Collection entries:

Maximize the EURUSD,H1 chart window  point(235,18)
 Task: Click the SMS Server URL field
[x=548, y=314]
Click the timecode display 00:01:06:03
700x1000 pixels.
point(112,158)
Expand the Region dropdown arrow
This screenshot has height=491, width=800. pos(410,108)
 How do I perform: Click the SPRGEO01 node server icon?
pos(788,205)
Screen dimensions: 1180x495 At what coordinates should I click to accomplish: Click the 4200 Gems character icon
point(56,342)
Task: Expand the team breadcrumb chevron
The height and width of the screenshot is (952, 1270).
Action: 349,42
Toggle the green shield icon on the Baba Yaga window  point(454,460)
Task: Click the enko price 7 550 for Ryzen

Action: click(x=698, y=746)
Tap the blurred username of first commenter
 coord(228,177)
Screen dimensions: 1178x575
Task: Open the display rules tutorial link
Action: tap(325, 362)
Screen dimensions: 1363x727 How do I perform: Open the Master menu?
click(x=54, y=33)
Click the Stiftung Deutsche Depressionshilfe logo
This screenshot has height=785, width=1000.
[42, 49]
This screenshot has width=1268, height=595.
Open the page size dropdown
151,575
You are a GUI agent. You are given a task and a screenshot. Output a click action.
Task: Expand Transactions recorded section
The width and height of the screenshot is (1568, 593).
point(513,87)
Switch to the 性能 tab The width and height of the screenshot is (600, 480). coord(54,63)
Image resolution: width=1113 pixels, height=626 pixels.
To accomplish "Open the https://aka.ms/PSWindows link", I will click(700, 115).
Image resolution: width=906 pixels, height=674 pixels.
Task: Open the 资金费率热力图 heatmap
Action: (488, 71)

--- Work instructions ---
Type out each entry above again, exactly.

--- Response to the task ---
Maximize the EURUSD,H1 chart window  point(235,18)
 Task: Click the SMS Server URL field
[x=548, y=314]
Click the timecode display 00:01:06:03
700x1000 pixels.
point(112,158)
Expand the Region dropdown arrow
This screenshot has height=491, width=800. pos(410,108)
 How do I perform: Click the SPRGEO01 node server icon?
pos(788,205)
Screen dimensions: 1180x495 At what coordinates should I click to accomplish: Click the 4200 Gems character icon
point(56,342)
Task: Expand the team breadcrumb chevron
The height and width of the screenshot is (952, 1270).
Action: 349,42
Toggle the green shield icon on the Baba Yaga window  point(454,460)
Task: Click the enko price 7 550 for Ryzen

Action: click(x=698, y=746)
Tap the blurred username of first commenter
 coord(228,177)
Screen dimensions: 1178x575
Task: Open the display rules tutorial link
Action: tap(325, 362)
Screen dimensions: 1363x727 How do I perform: Open the Master menu?
click(x=54, y=33)
Click the Stiftung Deutsche Depressionshilfe logo
This screenshot has height=785, width=1000.
[42, 49]
This screenshot has width=1268, height=595.
Open the page size dropdown
151,575
You are a GUI agent. You are given a task and a screenshot. Output a click action.
Task: Expand Transactions recorded section
The width and height of the screenshot is (1568, 593).
point(513,87)
Switch to the 性能 tab The width and height of the screenshot is (600, 480). coord(54,63)
Image resolution: width=1113 pixels, height=626 pixels.
To accomplish "Open the https://aka.ms/PSWindows link", I will click(700, 115).
Image resolution: width=906 pixels, height=674 pixels.
Task: Open the 资金费率热力图 heatmap
Action: (488, 71)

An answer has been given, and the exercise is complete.